Instruction:
Copy word for word the lines running from the one containing "The height and" through the one containing "x-axis-title: ISM 2017 (%) is", leaving out the pictures.

Materials provided:
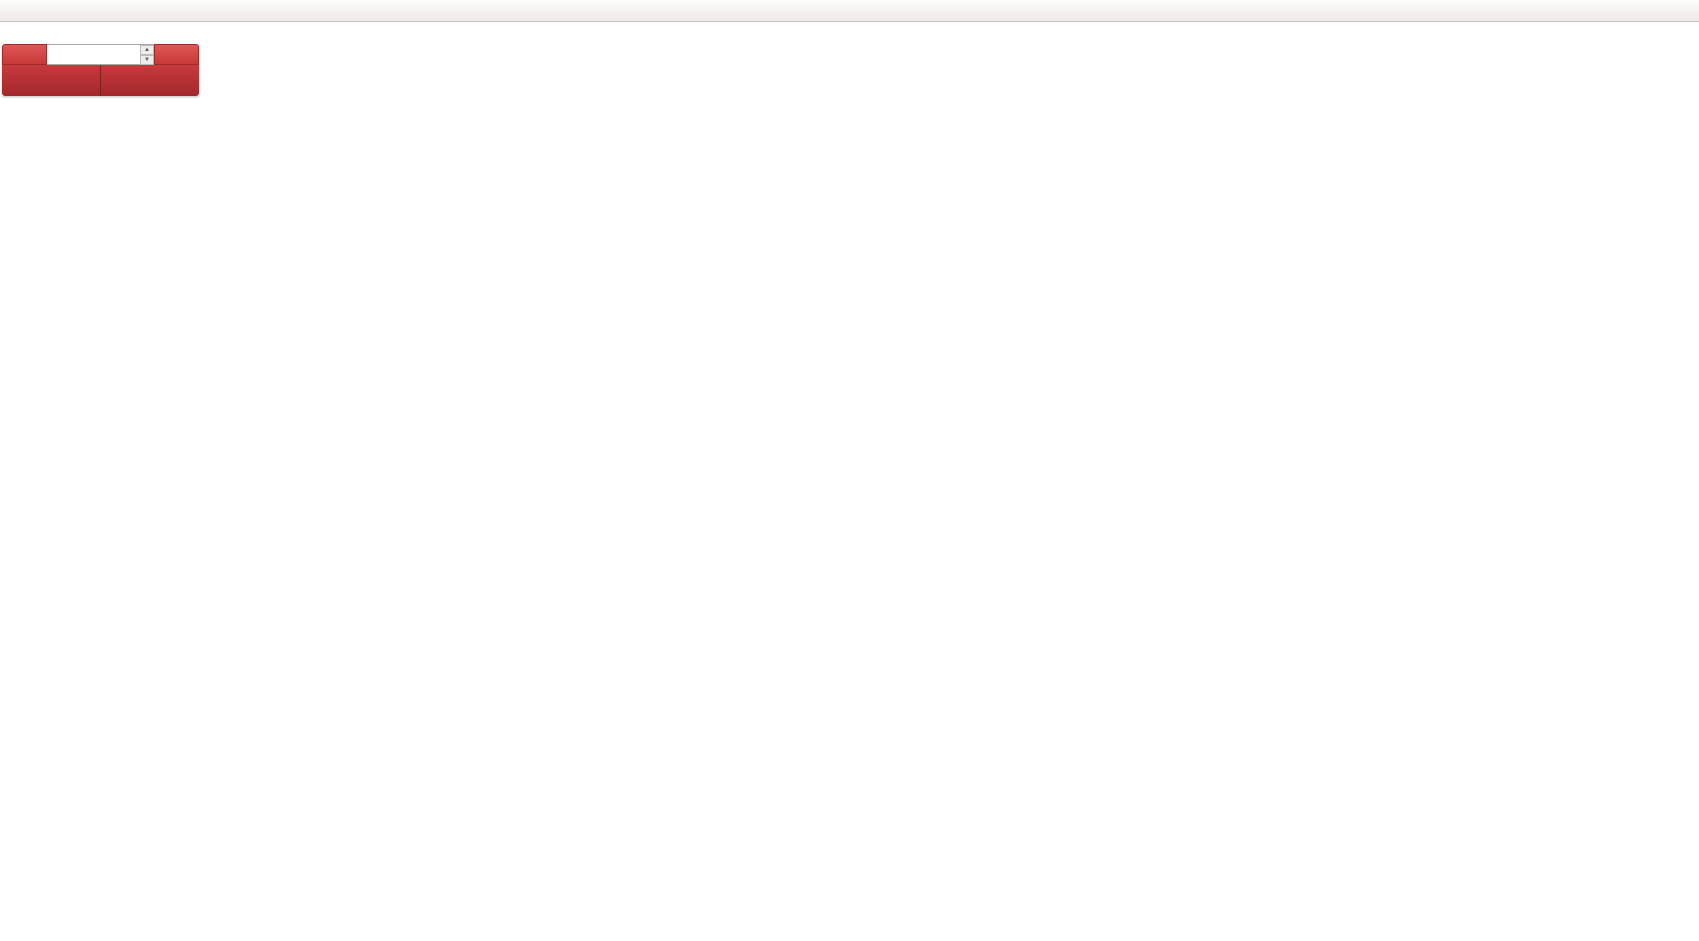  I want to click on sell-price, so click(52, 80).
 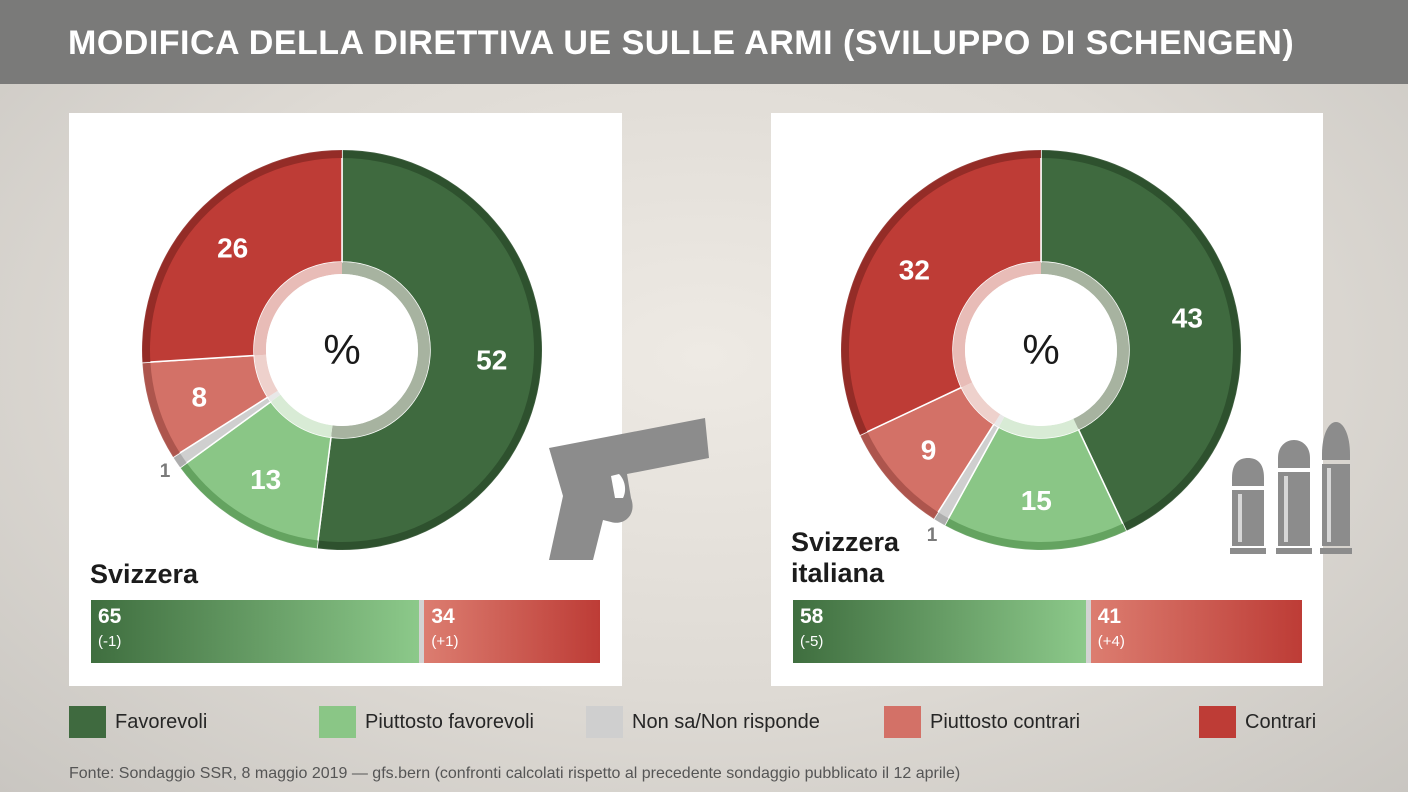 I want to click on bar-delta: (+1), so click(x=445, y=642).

==

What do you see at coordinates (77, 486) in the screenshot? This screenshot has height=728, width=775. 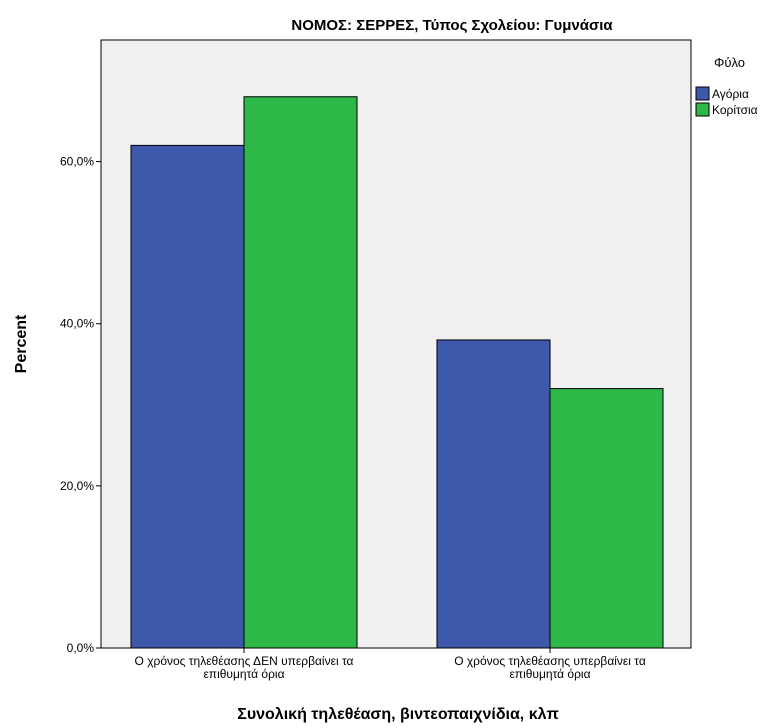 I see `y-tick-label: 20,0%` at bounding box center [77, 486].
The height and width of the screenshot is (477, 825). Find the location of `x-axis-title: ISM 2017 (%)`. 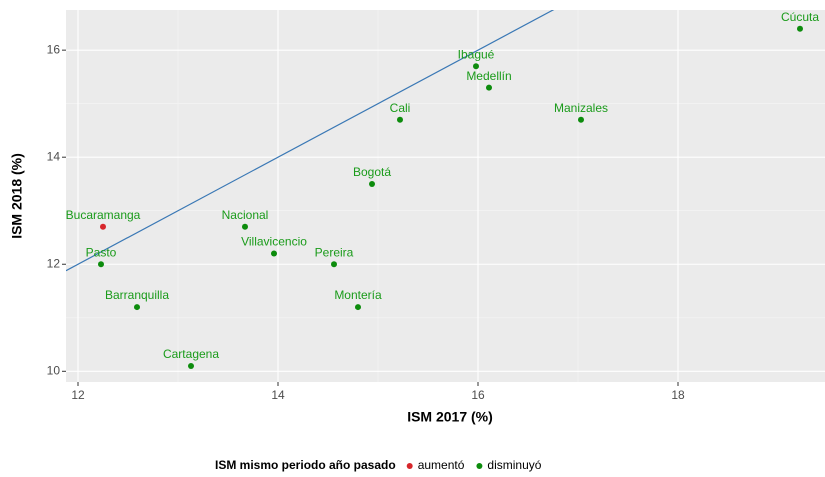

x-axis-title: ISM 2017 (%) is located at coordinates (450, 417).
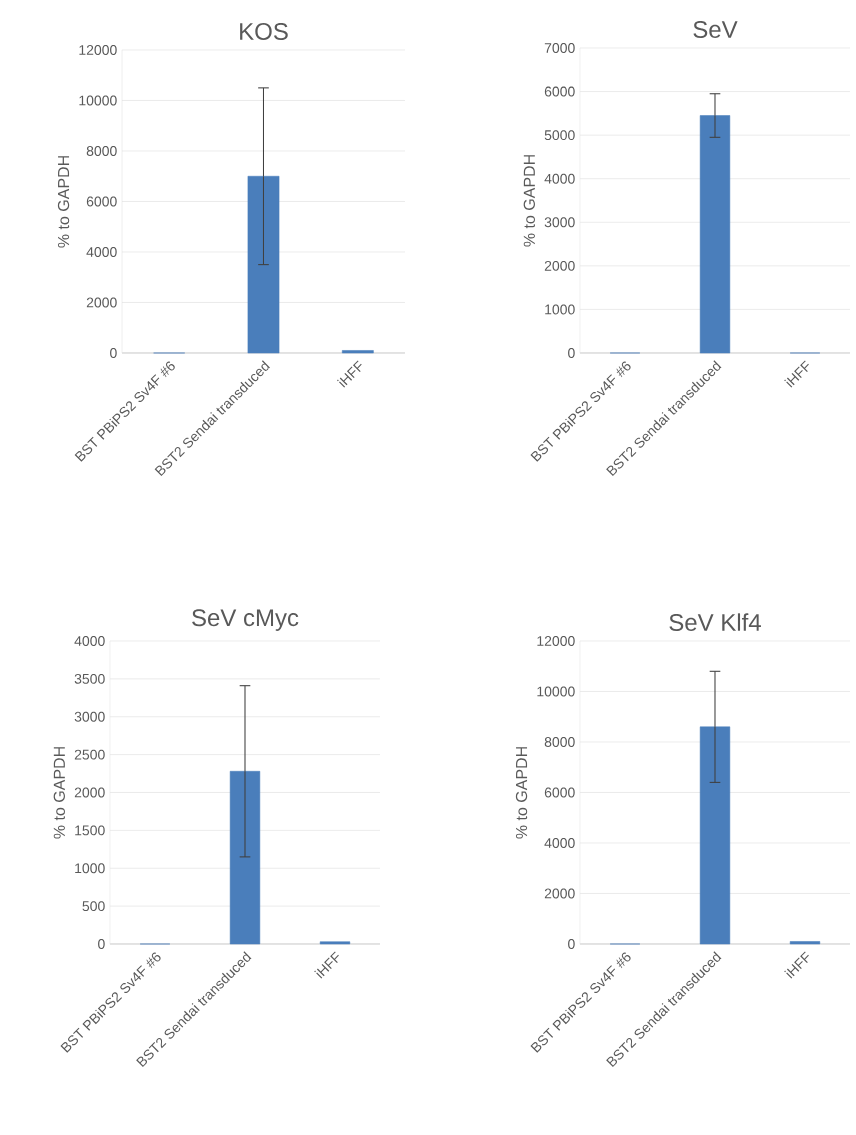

---

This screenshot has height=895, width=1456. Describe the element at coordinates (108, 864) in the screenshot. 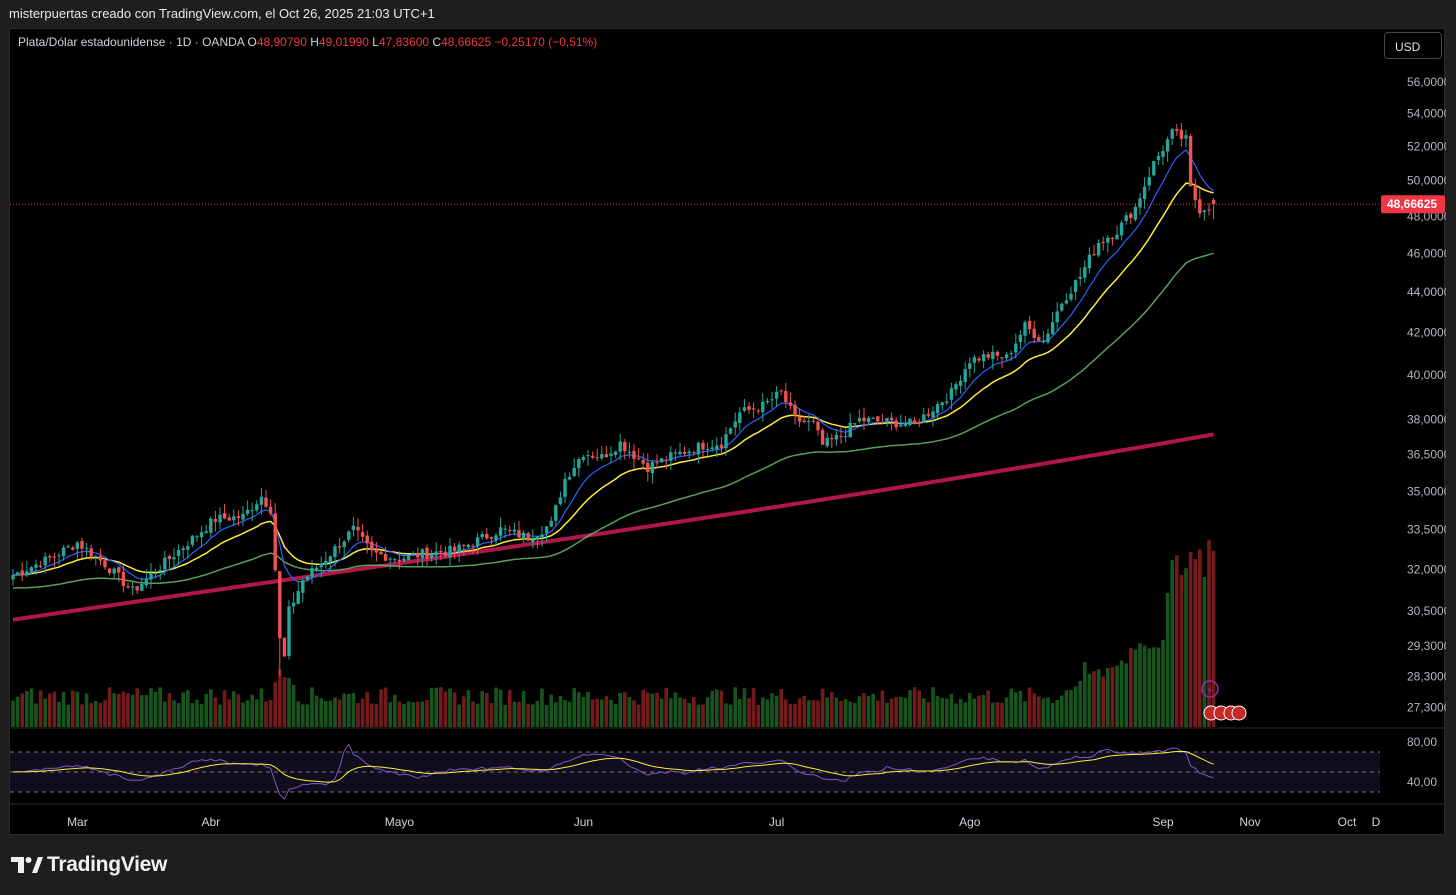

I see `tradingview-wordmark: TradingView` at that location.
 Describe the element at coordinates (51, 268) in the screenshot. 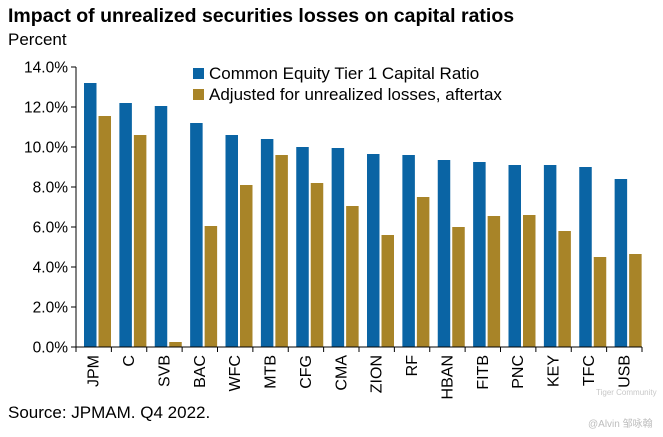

Solution:
The height and width of the screenshot is (477, 825). Find the location of `x-axis-title: ISM 2017 (%)`. 

x-axis-title: ISM 2017 (%) is located at coordinates (450, 417).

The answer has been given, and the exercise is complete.